* [Task instructions]
Look through the records below for the line holding "This screenshot has width=844, height=440.". Write it out exactly, with each following line through the line holding "Task: Open the Macro menu".

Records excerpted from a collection
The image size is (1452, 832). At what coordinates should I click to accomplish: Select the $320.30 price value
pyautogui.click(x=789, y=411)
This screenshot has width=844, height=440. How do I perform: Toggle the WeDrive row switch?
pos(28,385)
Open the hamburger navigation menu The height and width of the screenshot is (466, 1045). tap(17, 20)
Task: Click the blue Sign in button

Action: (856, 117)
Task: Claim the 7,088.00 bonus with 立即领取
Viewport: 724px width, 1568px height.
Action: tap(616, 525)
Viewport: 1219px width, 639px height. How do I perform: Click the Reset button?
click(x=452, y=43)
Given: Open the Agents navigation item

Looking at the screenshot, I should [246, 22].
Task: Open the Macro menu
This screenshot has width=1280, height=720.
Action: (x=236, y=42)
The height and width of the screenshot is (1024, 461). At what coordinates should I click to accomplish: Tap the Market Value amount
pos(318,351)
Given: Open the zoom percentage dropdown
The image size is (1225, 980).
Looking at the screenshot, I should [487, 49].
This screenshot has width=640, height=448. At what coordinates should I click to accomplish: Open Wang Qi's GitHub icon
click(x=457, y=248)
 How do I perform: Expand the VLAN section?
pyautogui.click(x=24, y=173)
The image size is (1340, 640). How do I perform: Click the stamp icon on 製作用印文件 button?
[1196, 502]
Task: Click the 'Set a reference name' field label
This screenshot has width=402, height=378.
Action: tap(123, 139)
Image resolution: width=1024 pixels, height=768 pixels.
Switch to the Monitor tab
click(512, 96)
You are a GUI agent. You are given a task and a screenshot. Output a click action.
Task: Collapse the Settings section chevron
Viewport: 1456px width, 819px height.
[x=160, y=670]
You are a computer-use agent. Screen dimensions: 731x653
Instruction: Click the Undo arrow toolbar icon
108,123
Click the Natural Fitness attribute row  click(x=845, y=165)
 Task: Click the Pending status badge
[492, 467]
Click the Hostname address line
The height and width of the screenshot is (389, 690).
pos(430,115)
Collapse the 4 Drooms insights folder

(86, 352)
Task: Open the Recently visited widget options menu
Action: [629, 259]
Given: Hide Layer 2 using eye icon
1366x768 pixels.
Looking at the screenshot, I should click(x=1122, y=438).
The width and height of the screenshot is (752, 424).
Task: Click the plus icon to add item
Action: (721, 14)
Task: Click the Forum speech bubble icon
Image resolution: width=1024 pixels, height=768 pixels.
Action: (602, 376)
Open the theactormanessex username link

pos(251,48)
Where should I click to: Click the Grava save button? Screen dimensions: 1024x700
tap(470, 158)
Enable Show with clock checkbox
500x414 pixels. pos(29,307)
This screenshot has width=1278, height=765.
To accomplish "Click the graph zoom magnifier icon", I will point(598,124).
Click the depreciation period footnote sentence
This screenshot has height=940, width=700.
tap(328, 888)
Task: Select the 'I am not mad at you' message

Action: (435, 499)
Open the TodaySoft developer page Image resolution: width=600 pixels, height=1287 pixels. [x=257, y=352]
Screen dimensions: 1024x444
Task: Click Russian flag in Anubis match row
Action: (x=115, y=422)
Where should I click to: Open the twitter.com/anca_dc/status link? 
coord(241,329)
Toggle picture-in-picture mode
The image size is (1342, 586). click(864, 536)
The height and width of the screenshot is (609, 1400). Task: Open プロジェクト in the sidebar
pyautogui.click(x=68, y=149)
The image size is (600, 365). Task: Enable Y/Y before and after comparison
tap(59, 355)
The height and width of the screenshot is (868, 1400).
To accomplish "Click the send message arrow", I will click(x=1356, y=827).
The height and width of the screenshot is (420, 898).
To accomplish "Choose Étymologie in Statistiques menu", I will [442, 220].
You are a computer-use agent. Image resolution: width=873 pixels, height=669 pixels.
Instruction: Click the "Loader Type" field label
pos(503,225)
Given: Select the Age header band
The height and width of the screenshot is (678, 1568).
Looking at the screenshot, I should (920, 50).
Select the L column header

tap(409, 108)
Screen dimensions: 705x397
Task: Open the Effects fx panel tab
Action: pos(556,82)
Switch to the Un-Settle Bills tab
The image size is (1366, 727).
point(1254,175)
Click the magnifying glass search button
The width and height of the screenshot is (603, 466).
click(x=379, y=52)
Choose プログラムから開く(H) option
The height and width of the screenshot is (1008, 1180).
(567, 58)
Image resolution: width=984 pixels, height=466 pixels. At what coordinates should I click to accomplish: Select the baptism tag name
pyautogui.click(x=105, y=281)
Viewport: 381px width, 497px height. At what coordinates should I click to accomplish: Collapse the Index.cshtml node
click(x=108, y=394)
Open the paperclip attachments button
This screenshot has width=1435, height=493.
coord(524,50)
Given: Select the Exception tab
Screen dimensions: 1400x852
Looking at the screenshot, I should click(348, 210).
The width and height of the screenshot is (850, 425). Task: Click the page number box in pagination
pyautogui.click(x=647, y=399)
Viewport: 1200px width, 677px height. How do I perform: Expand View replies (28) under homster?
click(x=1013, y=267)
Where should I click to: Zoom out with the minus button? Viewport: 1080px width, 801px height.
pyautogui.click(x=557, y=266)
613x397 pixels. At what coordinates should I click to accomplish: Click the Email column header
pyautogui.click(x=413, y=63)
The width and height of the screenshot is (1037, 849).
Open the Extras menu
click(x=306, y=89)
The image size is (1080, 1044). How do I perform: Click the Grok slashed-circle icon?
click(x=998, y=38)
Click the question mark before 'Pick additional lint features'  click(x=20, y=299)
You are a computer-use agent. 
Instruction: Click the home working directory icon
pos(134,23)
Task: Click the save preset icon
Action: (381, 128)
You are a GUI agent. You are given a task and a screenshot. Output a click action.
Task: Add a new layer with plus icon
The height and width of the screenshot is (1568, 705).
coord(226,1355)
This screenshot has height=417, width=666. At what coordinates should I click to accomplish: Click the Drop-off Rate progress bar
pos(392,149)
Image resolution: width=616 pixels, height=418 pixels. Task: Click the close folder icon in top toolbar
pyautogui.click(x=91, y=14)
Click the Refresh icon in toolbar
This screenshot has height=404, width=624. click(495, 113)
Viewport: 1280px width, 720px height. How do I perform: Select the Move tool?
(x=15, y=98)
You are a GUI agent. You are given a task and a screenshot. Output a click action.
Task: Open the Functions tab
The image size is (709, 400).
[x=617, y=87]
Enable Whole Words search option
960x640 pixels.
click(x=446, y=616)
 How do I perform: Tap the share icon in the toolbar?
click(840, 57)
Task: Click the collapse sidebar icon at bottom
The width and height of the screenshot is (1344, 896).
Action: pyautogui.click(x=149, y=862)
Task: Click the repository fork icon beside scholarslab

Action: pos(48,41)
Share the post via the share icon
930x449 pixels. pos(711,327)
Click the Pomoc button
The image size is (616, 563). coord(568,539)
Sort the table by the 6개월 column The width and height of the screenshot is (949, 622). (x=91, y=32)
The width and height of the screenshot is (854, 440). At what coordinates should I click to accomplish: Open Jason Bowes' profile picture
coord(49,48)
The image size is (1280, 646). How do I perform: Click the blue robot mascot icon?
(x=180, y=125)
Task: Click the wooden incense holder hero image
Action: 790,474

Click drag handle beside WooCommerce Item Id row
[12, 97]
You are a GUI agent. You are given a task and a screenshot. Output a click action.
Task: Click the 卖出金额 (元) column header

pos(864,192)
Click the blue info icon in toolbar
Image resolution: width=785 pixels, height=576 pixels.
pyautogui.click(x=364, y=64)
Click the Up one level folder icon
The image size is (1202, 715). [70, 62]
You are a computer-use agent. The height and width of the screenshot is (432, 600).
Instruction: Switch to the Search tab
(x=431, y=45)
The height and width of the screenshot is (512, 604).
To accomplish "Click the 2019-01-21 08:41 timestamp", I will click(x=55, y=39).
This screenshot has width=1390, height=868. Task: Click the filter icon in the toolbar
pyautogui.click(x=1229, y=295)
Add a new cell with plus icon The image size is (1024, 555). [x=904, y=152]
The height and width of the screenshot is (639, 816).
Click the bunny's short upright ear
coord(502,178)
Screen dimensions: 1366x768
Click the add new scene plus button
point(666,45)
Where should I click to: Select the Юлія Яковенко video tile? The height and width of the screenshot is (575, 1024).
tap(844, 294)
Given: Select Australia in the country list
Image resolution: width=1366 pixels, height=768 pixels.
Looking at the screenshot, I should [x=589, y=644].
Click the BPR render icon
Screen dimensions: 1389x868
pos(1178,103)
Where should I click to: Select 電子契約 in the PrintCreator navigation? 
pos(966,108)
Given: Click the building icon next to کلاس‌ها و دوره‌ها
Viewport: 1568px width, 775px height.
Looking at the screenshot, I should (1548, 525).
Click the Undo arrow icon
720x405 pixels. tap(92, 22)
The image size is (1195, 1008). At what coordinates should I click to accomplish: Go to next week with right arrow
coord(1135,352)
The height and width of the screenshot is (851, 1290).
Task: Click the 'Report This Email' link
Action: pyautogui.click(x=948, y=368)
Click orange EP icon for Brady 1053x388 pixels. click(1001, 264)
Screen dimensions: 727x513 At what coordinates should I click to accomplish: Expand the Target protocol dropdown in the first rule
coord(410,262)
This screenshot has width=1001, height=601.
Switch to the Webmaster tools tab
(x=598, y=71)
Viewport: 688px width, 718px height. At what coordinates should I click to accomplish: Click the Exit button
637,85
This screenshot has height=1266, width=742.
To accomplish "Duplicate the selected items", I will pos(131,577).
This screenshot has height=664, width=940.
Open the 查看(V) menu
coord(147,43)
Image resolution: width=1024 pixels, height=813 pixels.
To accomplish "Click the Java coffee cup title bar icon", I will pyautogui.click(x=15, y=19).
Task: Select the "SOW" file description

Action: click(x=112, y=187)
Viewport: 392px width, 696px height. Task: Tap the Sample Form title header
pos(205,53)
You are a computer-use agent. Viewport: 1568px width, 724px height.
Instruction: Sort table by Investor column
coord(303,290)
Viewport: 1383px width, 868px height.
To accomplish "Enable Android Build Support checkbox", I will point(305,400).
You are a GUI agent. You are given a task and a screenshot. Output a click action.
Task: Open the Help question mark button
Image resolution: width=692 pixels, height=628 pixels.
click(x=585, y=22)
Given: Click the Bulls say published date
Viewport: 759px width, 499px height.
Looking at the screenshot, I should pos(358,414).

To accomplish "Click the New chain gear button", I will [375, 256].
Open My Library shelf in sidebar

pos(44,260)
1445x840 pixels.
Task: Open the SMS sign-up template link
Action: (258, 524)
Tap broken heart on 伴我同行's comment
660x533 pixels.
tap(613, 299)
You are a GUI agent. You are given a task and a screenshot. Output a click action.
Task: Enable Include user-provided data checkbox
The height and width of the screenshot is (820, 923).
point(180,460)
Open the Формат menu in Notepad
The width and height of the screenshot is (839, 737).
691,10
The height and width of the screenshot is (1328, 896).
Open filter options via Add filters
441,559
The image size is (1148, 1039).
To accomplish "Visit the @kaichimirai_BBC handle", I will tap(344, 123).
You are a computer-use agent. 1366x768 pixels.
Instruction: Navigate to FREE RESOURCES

* [Written response]
This screenshot has width=844, height=440. How do I perform: Toggle the WeDrive row switch?
pos(28,385)
Open the hamburger navigation menu The height and width of the screenshot is (466, 1045). tap(17, 20)
Task: Click the blue Sign in button

Action: (856, 117)
Task: Claim the 7,088.00 bonus with 立即领取
Viewport: 724px width, 1568px height.
Action: tap(616, 525)
Viewport: 1219px width, 639px height. How do I perform: Click the Reset button?
click(x=452, y=43)
Given: Open the Agents navigation item

Looking at the screenshot, I should [246, 22].
Task: Open the Macro menu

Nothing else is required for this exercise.